== What you should do ==
Copy the lines word for word, starting at the line containing "Toggle the 待学习 legend above 学习进度" and ending at the line containing "Action: pos(424,205)".

++++++++++++++++++++

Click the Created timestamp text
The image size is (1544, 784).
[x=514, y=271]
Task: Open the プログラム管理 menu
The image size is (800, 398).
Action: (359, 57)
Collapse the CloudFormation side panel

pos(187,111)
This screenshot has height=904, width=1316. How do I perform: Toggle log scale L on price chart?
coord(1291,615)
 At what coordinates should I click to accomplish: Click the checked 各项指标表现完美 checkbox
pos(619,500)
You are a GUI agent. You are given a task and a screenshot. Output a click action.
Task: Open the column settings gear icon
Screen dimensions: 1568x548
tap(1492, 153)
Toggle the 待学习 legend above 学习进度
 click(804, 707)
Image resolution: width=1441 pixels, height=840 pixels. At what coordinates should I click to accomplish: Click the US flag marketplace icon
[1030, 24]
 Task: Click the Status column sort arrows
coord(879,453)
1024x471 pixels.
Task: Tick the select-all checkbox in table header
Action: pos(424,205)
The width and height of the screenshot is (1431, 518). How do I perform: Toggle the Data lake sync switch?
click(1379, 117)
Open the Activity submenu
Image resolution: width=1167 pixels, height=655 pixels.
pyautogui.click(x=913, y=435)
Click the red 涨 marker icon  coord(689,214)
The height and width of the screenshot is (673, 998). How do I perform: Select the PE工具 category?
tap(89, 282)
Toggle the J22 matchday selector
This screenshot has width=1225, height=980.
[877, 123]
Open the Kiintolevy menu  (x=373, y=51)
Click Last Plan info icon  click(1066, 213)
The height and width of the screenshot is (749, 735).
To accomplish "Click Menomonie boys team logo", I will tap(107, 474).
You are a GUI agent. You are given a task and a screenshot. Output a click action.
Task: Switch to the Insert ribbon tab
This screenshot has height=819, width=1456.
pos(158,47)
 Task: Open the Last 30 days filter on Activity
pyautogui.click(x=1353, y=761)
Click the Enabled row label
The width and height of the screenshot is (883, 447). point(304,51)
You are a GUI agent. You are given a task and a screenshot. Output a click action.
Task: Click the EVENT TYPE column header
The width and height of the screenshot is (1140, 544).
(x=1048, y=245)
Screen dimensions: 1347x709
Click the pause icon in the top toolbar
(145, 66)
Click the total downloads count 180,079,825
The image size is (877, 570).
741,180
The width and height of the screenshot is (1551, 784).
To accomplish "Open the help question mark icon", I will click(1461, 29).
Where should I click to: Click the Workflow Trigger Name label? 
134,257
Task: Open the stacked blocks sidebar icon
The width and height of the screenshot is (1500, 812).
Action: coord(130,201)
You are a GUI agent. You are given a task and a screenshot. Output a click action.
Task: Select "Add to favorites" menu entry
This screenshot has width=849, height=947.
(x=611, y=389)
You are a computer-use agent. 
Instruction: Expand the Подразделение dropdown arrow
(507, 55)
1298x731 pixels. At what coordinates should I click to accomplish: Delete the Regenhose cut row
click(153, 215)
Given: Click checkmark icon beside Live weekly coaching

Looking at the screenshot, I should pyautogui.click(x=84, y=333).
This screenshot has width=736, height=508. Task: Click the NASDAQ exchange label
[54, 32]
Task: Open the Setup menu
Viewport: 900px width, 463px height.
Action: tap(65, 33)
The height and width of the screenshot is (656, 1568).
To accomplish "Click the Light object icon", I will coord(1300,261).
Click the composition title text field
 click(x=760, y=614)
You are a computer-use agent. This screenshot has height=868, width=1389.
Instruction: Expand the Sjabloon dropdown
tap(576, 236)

++++++++++++++++++++

== Output for this exercise ==
Toggle the 待学习 legend above 学习进度
 click(804, 707)
Image resolution: width=1441 pixels, height=840 pixels. At what coordinates should I click to accomplish: Click the US flag marketplace icon
[1030, 24]
 Task: Click the Status column sort arrows
coord(879,453)
1024x471 pixels.
Task: Tick the select-all checkbox in table header
Action: pos(424,205)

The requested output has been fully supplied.